L'exercice consiste à présenter la situation de l'entreprise, ses ressources, ses besoins et ses actifs pour que les sauveteurs potentiels aient les cartes nécessaires en mains pour déposer des offres d'ici au 26 avril, pour finaliser un accord d'ici juillet 2024. Pour disposer d'un peu de temps afin d'éviter de négocier avec le couteau sous la gorge, Atos s'est mis d'accord avec un certain nombre de banques, de créanciers et avec l'Etat pour obtenir des financements de court terme.

Pour synthétiser :

  • Le projet a été monté sans cession d'actifs, mais elles sont possibles.
  • Atos a besoin de 1,2 milliard d'euros sur 2024/2025 (600 M€ de liquidités via emprunts ou capitaux propres; 300 M€ de facilité de crédit; 300 M€ de garanties bancaires).
  • Un accord de financement intermédiaire de 450 M€ a été signé en attendant l'arrangement définitif. Il comprend 300 M€ d'affacturage auprès des banques et 100 M€ de financement des porteurs d'obligations. Les 50 M€ restants proviennent de l'Etat, selon un dispositif qui mérite l'attention et que nous détaillons ci-après.
  • Les propositions concrètes sont attendues d'ici le 26 avril, pour une finalisation d'ici juillet.

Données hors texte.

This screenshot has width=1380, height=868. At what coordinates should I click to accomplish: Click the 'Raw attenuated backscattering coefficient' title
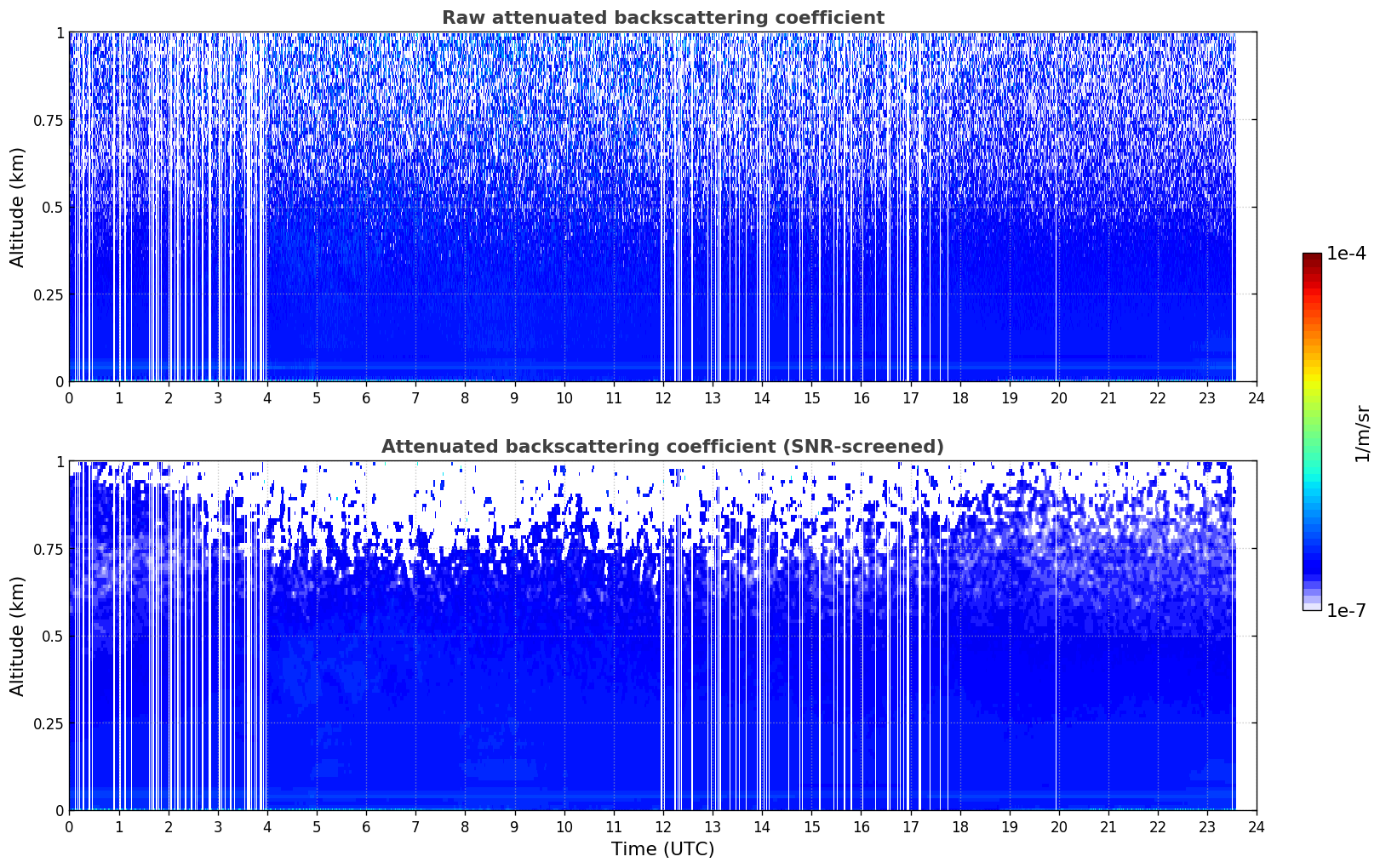[662, 18]

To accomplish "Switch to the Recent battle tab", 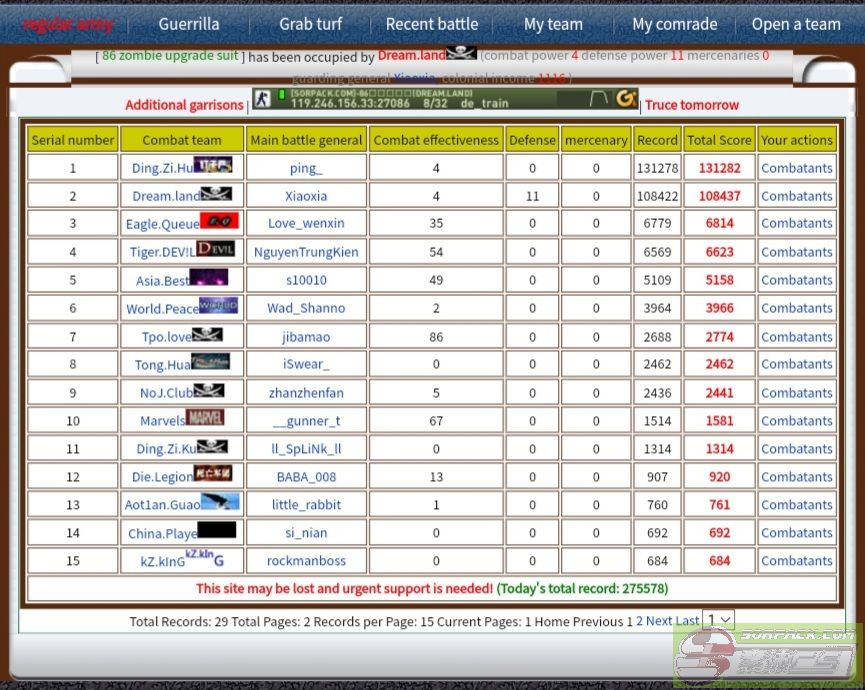I will point(431,24).

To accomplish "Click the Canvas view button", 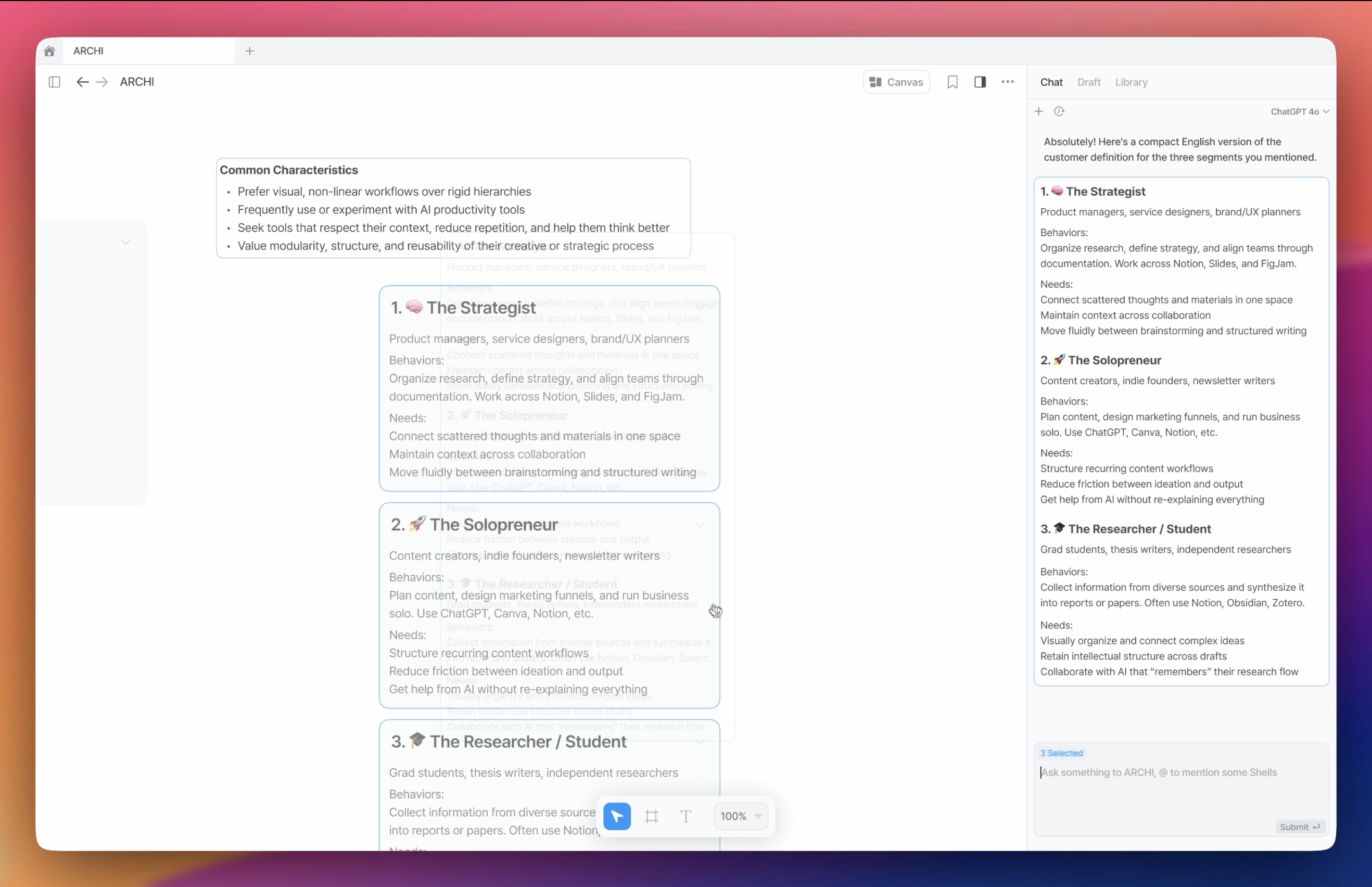I will pos(896,82).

La protection des intérêts souverains

Dans le cadre de la restructuration à venir, l'Etat français a mis une option sur la filiale Bull SAS, qui contrôle les activités sensibles souveraines du groupe. Paris accorde à Bull un prêt de 50 M€ par l’intermédiaire du FDES (Fonds pour le Développement Economique et Social), qui fait partie des 450 M€ de l'accord de financement intermédiaire. En contrepartie, Atos va émettre une action de préférence Bull SA au profit de l’Etat, "qui, avec les protections contractuelles, lui accordera des droits de protection sur ces activités souveraines sensibles, dans le cadre d’une documentation juridique à finaliser". L'Etat français disposera d'un droit d’acquérir des activités souveraines sensibles en cas de franchissement par un tiers du seuil de 10% ou d’un multiple de 10% du capital ou des droits de vote d’Atos et qu’Atos et l’Etat français ne sont pas parvenus à un accord "raisonnable" sur les modalités de préservation des intérêts nationaux en relation avec ces activités souveraines sensibles. Il prévoit également "des droits de gouvernance pour l’Etat au niveau de Bull SA" mais "sans droit de vote à ce stade". Tout cela est très imprécis, ce qui ne devrait pas ravir les éventuels repreneurs.

Atos a aussi fourni des objectifs ambitieux pour 2027. Il semblent "irréalistes", selon l'analyste d'AlphaValue Hélène Coumes, qui doute des ambitions affichées pour Eviden, tant sur la croissance que sur les marges.

La présentation des projets de l'entreprise n'a rien enlevé du flou qui entoure l'avenir d'Atos. Le dossier reste hautement spéculatif et les créanciers vont gagner du pouvoir contre les actionnaires, avec un risque de dilution élevé à très élevé.